In the Dhufari mobilisation against the Anglo-Sultanic rule, Takriti identifies different currents: tribalist, Dhufarist and republican. When the Dhufar Liberation Movement (DLF) launched its armed struggle in 1965, the main internal tension was between the supporters of ‘Dhufar for the Dhufahris’, which viewed Oman as the colonial power; and those who embraced Nasserism, arguing that the Dhufari revolution was part of a wider struggle to liberate the Arabian peninsula from British imperialism and the dynastic rulers. The revolutionaries attracted runaway slaves to their ranks, and found popular support among the herdsmen and peasants in the mountains where they set up base areas, sourcing their weapons from South Yemen. In response, the British-equipped and -officered Sultan’s Armed Forces (SAF) bombed and laid siege to the rebel areas, applying classic counterinsurgency tactics. The initiative in the DLF passed to the Nasserites, but only until the cataclysmic impact of Egypt’s military defeat in 1967. It was MAN that served as the intellectual seedbed for the DLF’s subsequent radicalisation. For Arab revolutionaries, both Nasserism and the Soviet style Marxism-Leninism had revealed their limitations. At the same time, new prospects were opened by the NLF’s triumph in South Yemen, and by China’s left turn during the Cultural Revolution. The ensuing leftward trend in MAN and among Dhufari revolutionaries was reflected in the DLF’s reconstituting itself, in 1968, as the Popular Front for the Liberation of the Occupied Arab Gulf (PFLOAG).
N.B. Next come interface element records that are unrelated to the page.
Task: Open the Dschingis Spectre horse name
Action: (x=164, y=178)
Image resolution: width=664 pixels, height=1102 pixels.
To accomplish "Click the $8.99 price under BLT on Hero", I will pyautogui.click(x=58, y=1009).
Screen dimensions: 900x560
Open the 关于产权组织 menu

Takriti vividly evokes the radical social orientation of PFLOAG in relation to women’s oppression by profiling two women activists who joined the revolutionary movement. Some of the changes in gender relations in the liberated areas, such as the complete cancellation of dowry payments and equality in inheritance, had to be scaled back in the face of conservative opposition, but there were some impressive achievements nonetheless. Polygamy and female genital mutilation were forbidden, and education was made compulsory for girls. By contrast, the class transformation that occurred is less clearly depicted. Perhaps the liberation struggle was defeated too soon for the Front, and consequently for later studies, to have the information to evaluate the social impact of the abolition of slavery, the suppression of sheikhs, the breaking down of tribal barriers, sedentarisation, the collectivisation of some land, and the formation of rural cooperatives. In any case, the SAF’s military attacks made it difficult for the revolution to consolidate these social changes, and the British succeeded in rekindling tribal divisions and recruiting disillusioned Dhufari fighters.
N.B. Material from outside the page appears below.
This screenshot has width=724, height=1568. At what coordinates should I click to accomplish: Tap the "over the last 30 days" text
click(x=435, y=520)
The internal weaknesses of the revolution might have been overcome but for the formidable military forces launched against it in which Iran and Jordan joined Britain. The international support network for south Arabia’s revolutionaries proved less solid than the ties binding British imperial interests to its reactionary regional allies, but the heroes in this war turn out to have been those who dared to imagine a post-imperial order. Takriti’s study will not let British officialdom and SAS propagandists have the last word.